# Would You Be an Ideal Leader/Politician?



## dagnytaggart (Jun 6, 2010)

Let's say hypothetically....there were no bureaucratic constraints, etc. And that you had the raw, fundamental education needed to technically qualify for the position to lead the country (I don't say president, because I still associate that with bureaucracy, limited power, etc).

If you had the opportunity and desire, do you truly think you'd be competent at leading your country?

What do you think you'd be able to achieve? 

I ask because NTs seem the most vocal regarding dissatisfaction with politics, and am curious as to what you think you could do differently.


----------



## waauw (Jan 12, 2012)

I think I would use politics to pursue my own political and economical theoretical ideas, which would off course constantly change over time... 

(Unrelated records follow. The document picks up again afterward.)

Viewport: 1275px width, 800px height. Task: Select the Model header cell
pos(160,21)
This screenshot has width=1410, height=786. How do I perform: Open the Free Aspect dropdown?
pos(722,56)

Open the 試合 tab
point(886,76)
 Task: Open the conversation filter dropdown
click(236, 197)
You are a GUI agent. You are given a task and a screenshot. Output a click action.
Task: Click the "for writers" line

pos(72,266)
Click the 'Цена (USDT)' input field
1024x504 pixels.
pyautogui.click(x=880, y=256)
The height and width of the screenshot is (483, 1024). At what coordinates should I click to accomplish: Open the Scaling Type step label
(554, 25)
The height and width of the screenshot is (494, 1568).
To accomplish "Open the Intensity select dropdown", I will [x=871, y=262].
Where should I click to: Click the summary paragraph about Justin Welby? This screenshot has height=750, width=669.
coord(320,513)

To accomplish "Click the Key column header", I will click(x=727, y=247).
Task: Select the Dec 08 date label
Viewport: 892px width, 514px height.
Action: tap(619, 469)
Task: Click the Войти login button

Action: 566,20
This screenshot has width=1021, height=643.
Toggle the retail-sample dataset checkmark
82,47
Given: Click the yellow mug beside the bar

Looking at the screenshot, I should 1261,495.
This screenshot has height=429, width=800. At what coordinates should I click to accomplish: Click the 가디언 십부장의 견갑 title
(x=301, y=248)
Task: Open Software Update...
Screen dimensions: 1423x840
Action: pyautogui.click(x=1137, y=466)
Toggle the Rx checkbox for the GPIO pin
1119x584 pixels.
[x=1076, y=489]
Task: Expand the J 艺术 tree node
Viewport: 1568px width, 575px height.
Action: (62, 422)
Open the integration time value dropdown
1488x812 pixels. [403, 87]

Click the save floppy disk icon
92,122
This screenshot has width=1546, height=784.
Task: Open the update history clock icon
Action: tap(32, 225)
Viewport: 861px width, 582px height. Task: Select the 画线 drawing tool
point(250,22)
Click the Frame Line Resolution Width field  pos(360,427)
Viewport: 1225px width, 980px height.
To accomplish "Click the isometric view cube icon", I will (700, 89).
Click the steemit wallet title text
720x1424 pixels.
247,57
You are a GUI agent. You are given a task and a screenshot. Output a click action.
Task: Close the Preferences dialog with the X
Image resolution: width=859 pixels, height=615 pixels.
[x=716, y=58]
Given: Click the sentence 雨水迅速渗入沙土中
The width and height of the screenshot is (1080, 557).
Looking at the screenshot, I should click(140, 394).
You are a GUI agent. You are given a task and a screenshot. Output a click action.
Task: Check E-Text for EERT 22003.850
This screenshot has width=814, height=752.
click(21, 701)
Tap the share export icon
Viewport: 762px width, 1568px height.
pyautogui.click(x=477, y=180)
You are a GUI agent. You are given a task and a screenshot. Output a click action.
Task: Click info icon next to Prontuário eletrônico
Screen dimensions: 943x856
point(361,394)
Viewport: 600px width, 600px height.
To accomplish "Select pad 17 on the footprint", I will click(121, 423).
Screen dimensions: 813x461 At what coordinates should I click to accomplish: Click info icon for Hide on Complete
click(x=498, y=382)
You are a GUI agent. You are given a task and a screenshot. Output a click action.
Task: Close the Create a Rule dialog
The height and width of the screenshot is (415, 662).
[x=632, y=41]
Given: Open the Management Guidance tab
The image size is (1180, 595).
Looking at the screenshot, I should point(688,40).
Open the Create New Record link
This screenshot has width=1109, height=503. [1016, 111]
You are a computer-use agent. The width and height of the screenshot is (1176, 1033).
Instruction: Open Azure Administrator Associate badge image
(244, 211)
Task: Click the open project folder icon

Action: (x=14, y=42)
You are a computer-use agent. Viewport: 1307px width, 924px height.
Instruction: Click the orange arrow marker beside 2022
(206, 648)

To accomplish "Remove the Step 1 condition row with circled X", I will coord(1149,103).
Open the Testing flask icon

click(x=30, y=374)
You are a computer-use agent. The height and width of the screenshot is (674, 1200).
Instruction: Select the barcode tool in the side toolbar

So in a sense I would be a good leader as I would pursue a perfect system, but I don't think I have the right working attitude for it and I don't think the people would like me. People commonly want their personal short term interests realised, when it is in fact the long term interests for the country in it's whole which matters.


----------



## MyName (Oct 23, 2009)

Yes, but no one would vote for me.


----------



## Chipps (Jun 1, 2011)

I wouldn't mind though it would have to be about something I cared about. I would much rather be an political activist and change the laws regarding child custody and no fault divorces. Other political issue leave me dizzy.


----------



## nreynolds1990 (Jan 8, 2012)

Is there an ideal? "Suppose you are an idiot, and suppose you are a member of Congress. But I repeat myself" - Mark Twain


----------



## Abraxas (May 28, 2011)

I think I would not be an ideal leader.

I would be a _real_ leader.

I would not represent the ideals of the people.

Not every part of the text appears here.